__What this task involves__.
Select every row that contains the word "green" and copy each of those rows in full. Case counts.

__Material shown__.
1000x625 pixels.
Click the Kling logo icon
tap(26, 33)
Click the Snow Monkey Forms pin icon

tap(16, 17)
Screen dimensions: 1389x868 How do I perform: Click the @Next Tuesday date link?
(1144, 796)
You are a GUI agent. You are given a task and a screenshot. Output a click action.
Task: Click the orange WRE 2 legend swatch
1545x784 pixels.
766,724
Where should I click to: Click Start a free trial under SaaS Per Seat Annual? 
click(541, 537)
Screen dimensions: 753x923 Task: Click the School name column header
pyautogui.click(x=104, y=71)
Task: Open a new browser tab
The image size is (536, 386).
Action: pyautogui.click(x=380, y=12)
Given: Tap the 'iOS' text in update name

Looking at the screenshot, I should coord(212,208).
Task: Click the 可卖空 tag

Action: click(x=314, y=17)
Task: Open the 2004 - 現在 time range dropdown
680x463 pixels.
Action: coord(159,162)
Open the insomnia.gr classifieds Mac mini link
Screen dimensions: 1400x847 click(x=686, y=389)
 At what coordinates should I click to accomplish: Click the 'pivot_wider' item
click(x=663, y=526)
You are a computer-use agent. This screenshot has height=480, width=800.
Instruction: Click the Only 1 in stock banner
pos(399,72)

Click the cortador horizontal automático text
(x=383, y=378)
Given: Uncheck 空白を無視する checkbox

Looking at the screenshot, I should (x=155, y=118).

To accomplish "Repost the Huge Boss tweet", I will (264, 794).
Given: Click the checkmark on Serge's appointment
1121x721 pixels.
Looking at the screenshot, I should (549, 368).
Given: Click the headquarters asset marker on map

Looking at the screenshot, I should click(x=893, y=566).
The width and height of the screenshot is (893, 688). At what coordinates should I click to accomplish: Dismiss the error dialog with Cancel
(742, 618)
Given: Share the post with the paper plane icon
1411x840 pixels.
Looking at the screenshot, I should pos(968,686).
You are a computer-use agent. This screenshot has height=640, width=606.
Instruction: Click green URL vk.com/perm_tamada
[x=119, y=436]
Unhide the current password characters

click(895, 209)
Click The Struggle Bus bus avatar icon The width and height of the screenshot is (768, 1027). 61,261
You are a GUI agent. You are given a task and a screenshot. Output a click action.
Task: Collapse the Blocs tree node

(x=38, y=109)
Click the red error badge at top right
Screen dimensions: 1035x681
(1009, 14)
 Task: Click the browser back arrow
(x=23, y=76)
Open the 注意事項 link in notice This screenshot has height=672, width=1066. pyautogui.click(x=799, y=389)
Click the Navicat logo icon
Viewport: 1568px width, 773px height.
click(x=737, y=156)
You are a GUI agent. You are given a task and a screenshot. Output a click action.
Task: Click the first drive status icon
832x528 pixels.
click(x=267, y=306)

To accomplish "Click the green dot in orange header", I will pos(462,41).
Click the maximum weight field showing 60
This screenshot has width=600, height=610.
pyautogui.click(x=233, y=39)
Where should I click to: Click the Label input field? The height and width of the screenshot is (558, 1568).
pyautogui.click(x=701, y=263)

__Answer to this problem__.
Instruction: Click green URL vk.com/perm_tamada
To accomplish "Click the green dot in orange header", I will pos(462,41).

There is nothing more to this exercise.